Gather from the material every line that contains the string "agent".
● ● ● ●
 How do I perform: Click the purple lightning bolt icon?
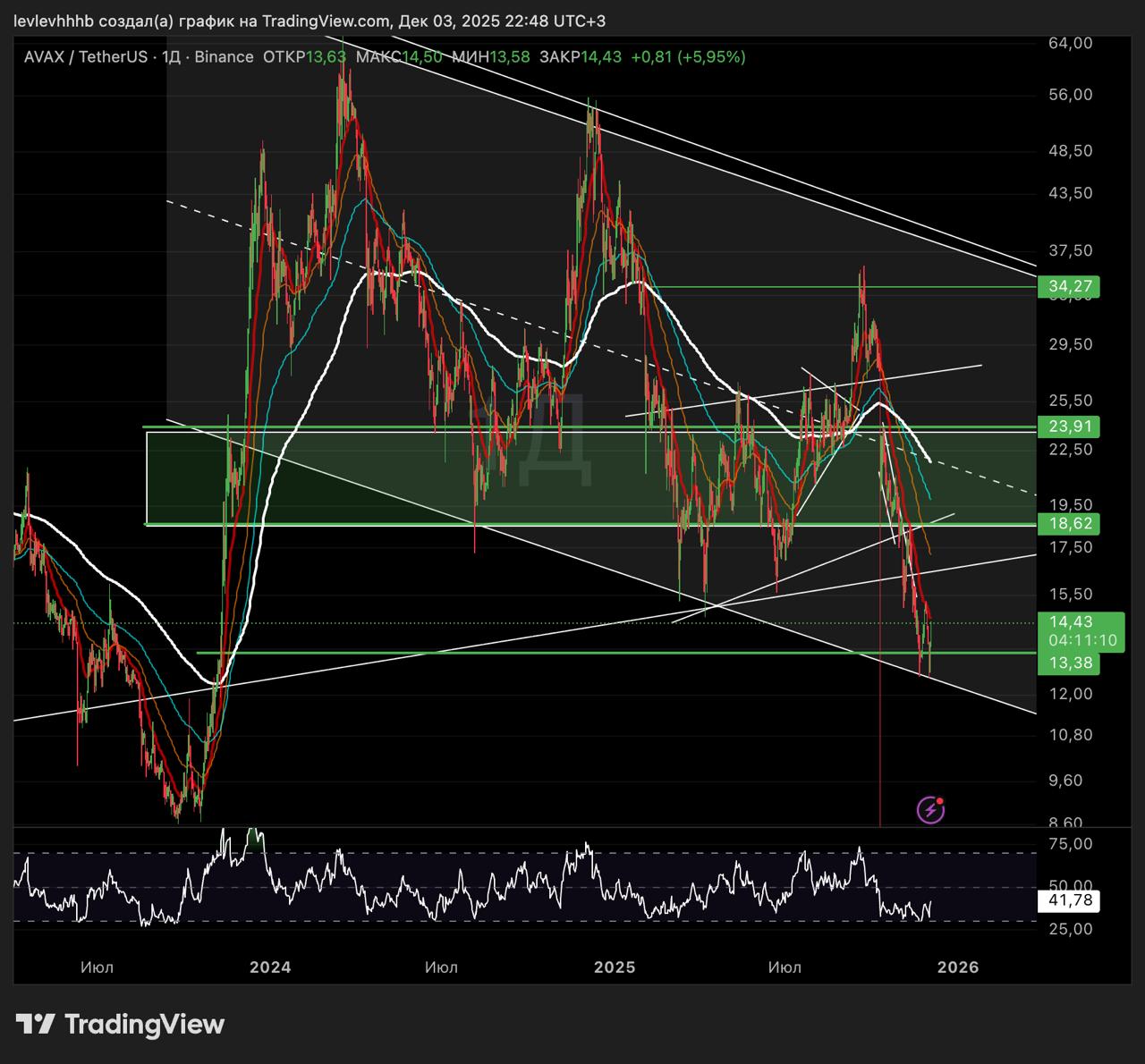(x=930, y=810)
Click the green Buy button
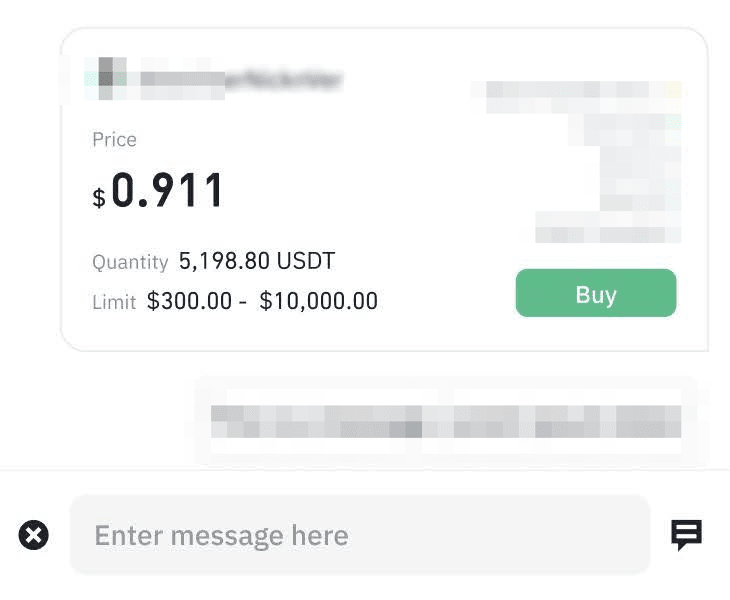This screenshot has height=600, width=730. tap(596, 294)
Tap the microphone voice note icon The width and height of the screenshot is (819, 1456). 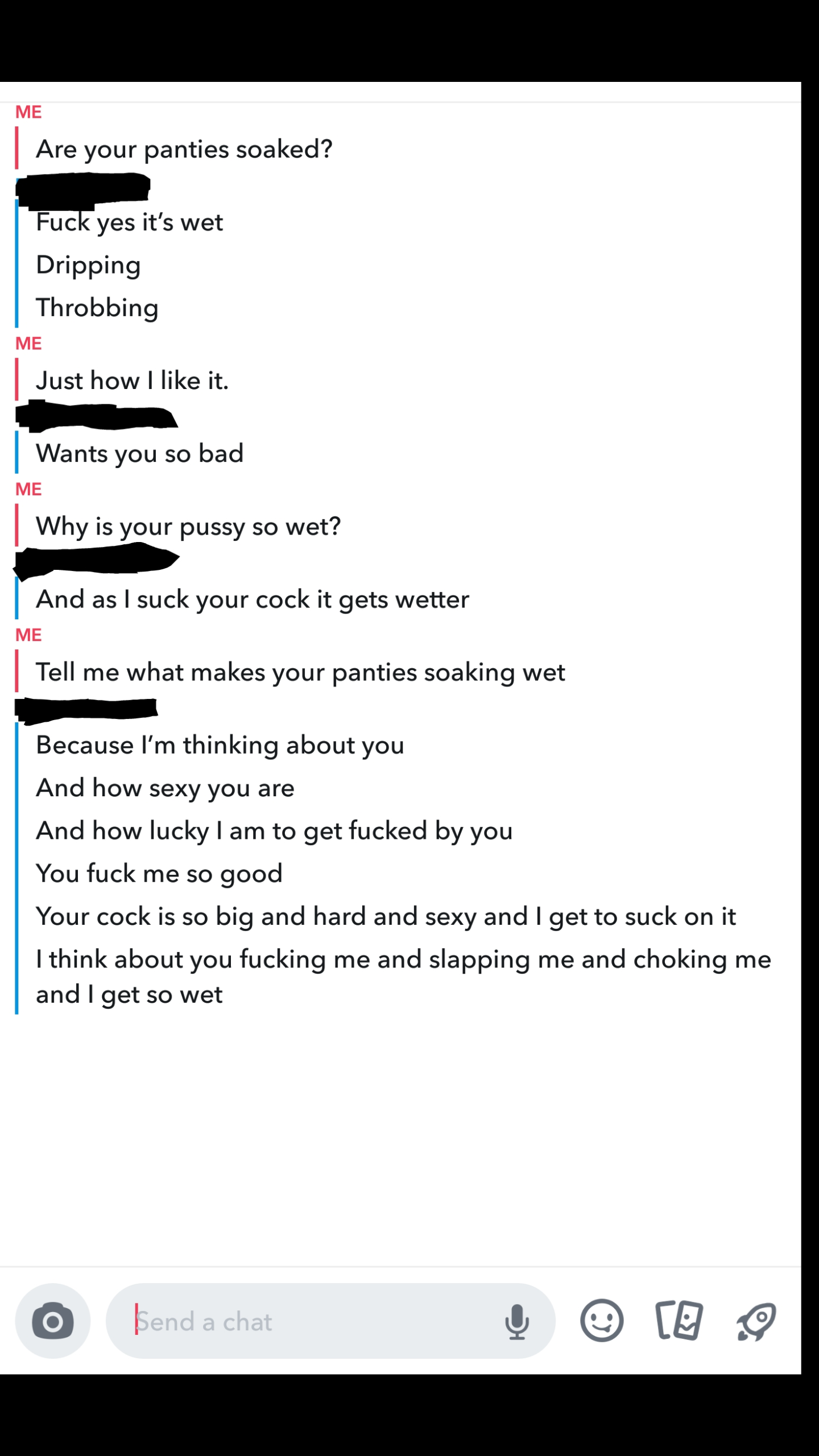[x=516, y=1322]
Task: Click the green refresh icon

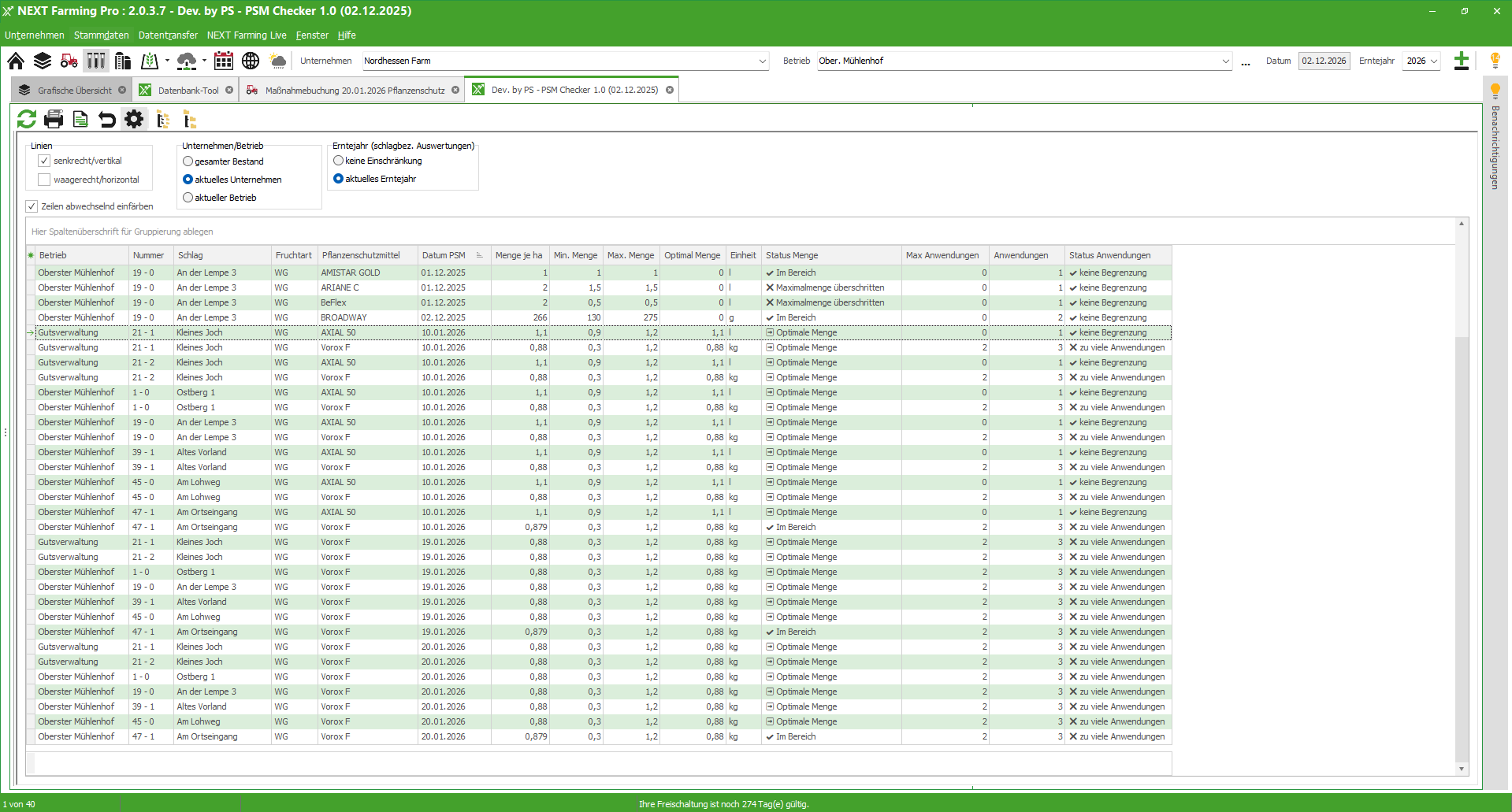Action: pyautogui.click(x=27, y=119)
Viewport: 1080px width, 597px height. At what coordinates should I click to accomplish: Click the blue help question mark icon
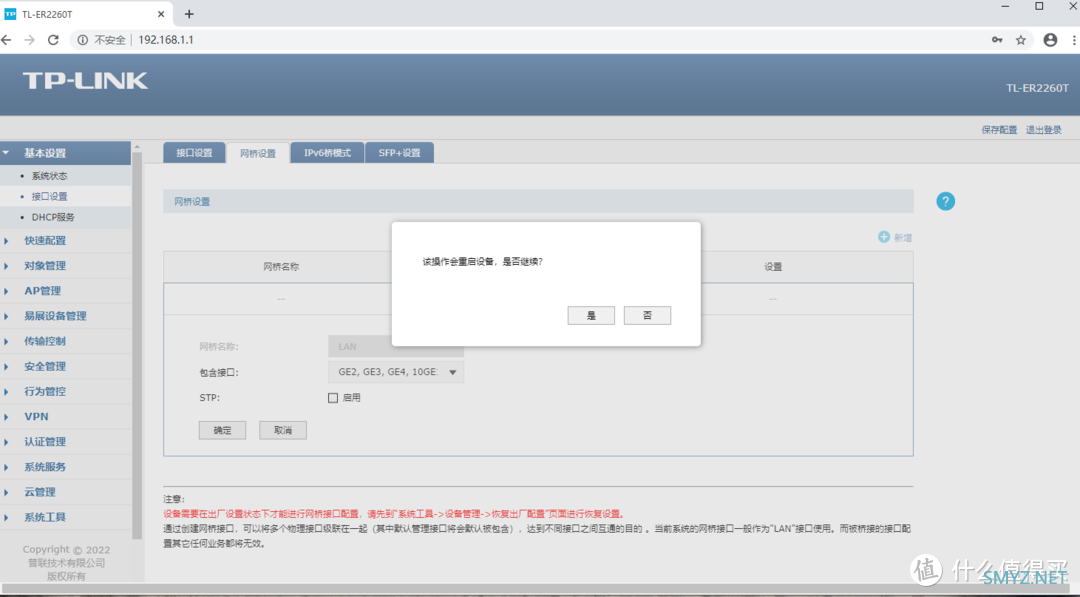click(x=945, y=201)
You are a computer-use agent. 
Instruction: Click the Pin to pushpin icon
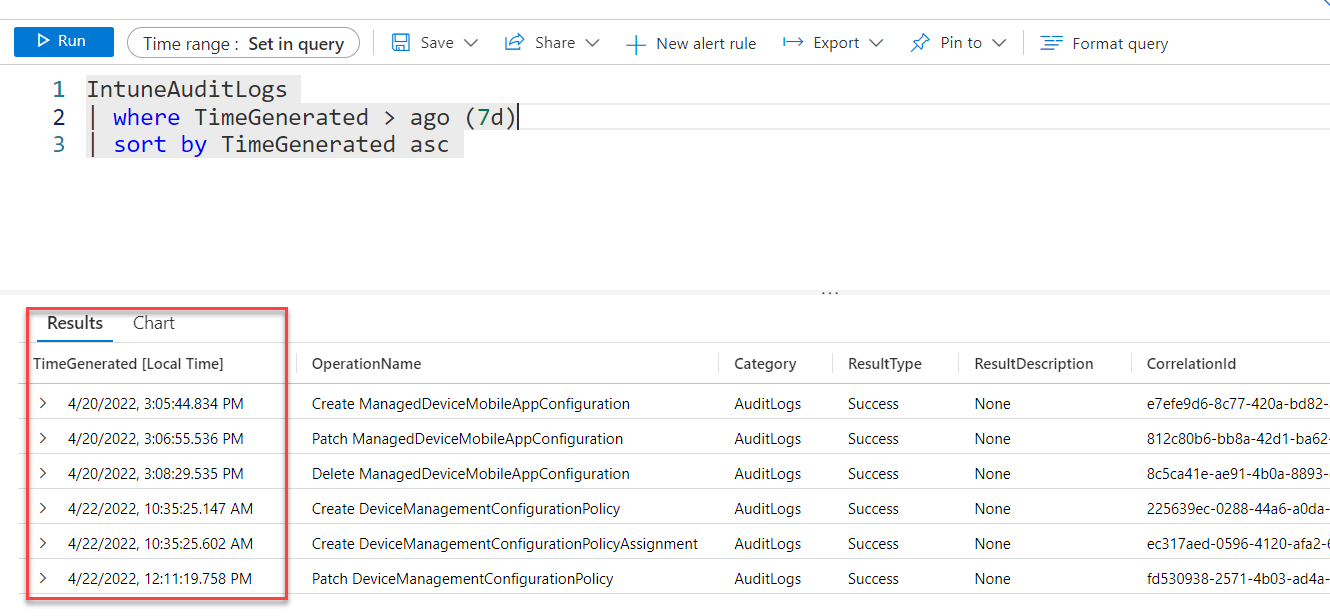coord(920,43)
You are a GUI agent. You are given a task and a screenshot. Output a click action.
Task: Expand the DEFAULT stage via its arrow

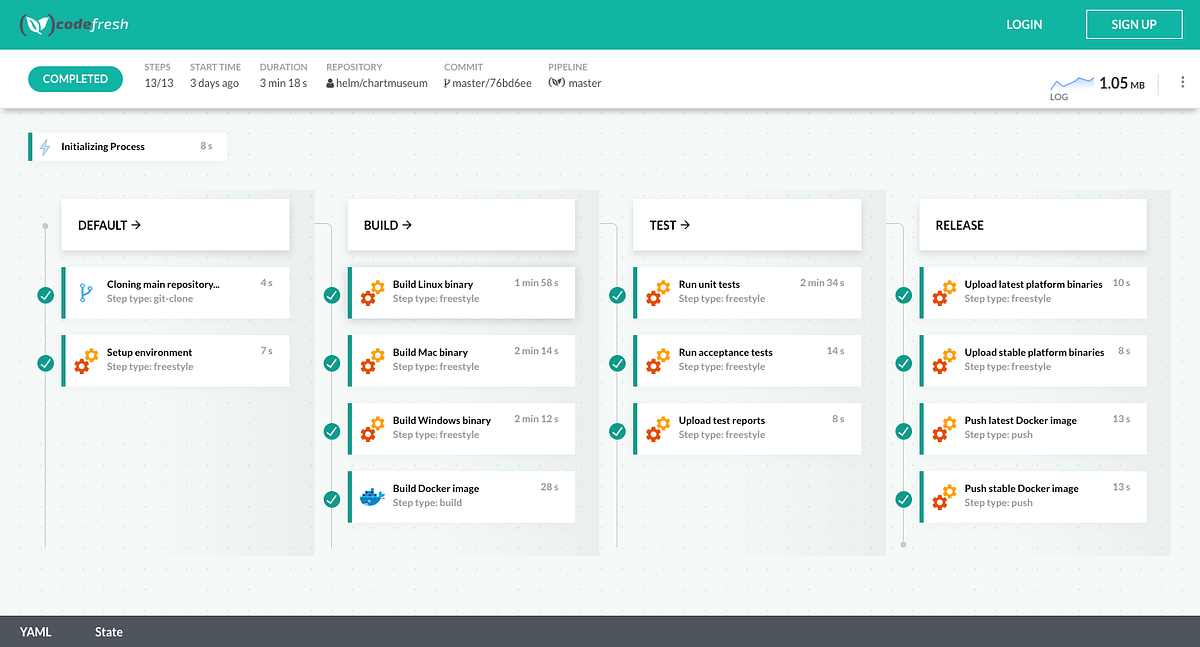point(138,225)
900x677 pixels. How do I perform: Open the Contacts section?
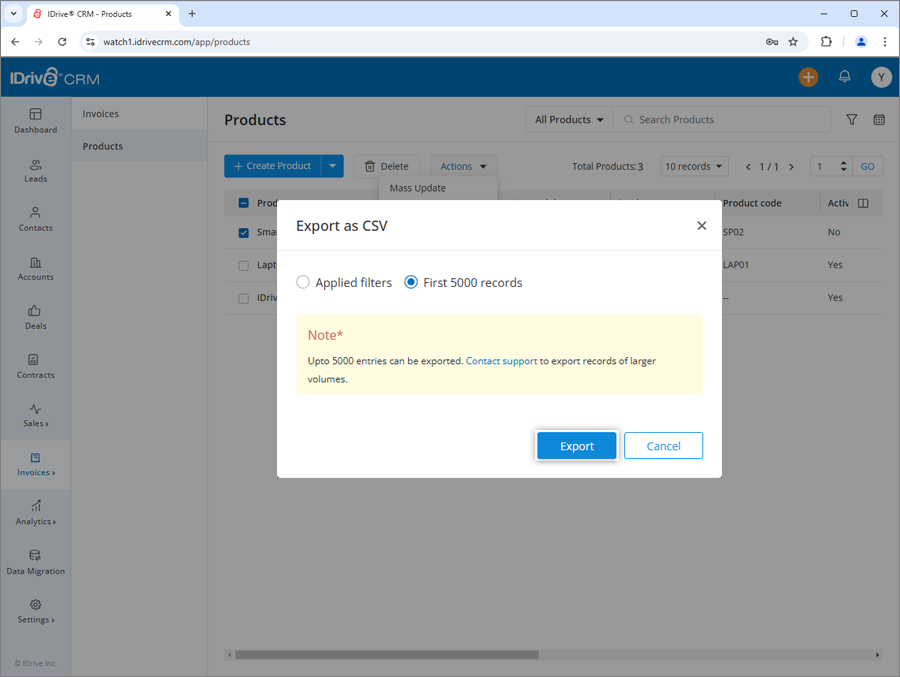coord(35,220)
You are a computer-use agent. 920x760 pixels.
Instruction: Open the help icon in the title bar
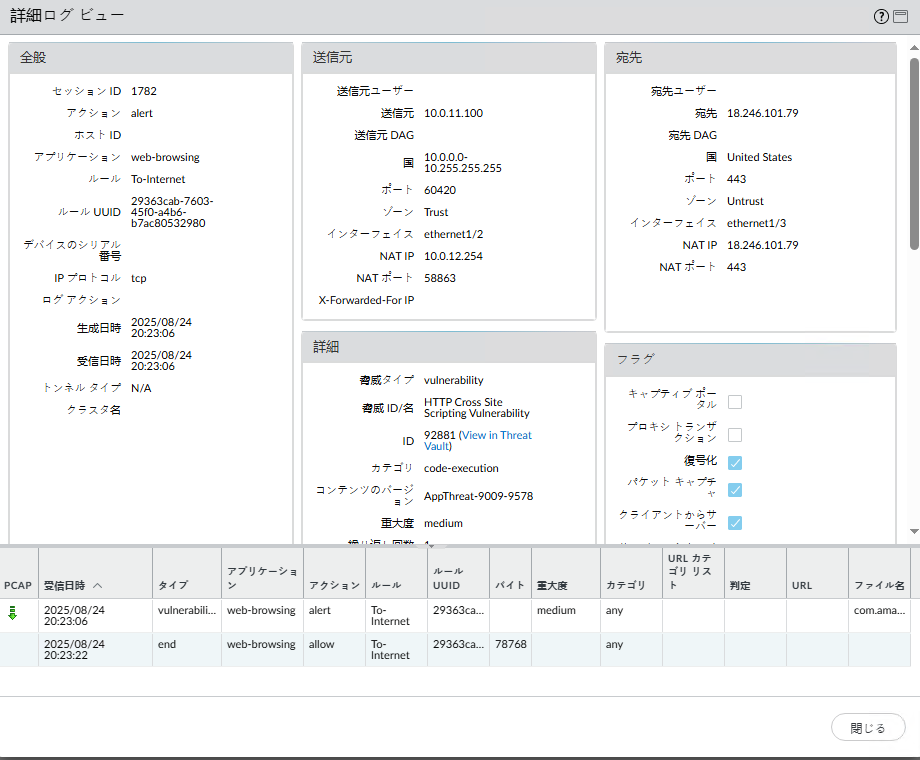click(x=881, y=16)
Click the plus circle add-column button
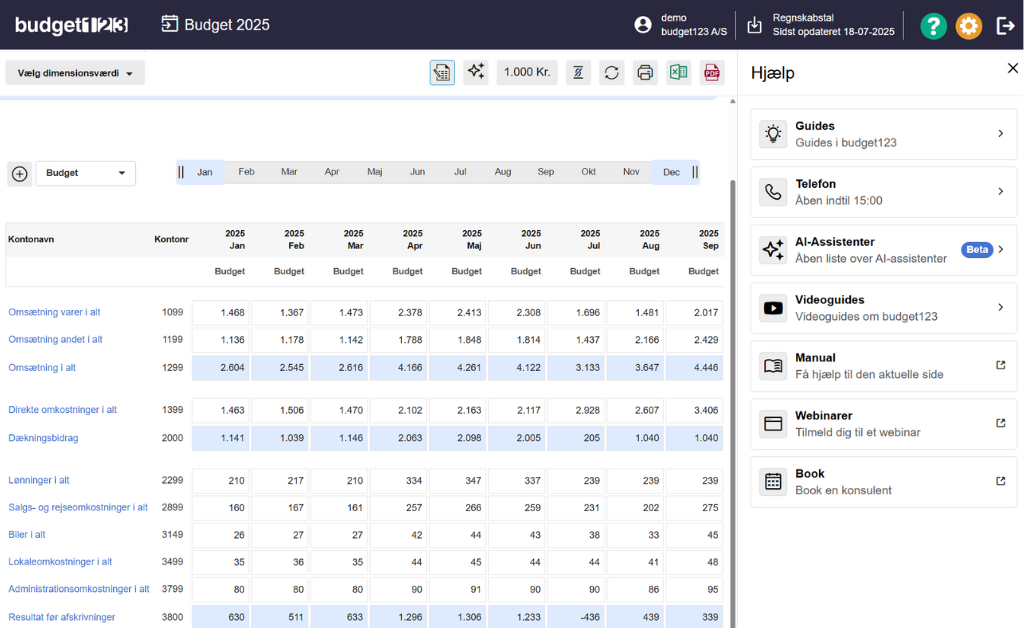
● ● ● ●
| RESPONSE TO THE EXERCISE |
You are a computer-use agent. 
You are a GUI agent. You are given a task and a screenshot. Output a click action.
You are a computer-use agent. 920x760 pixels.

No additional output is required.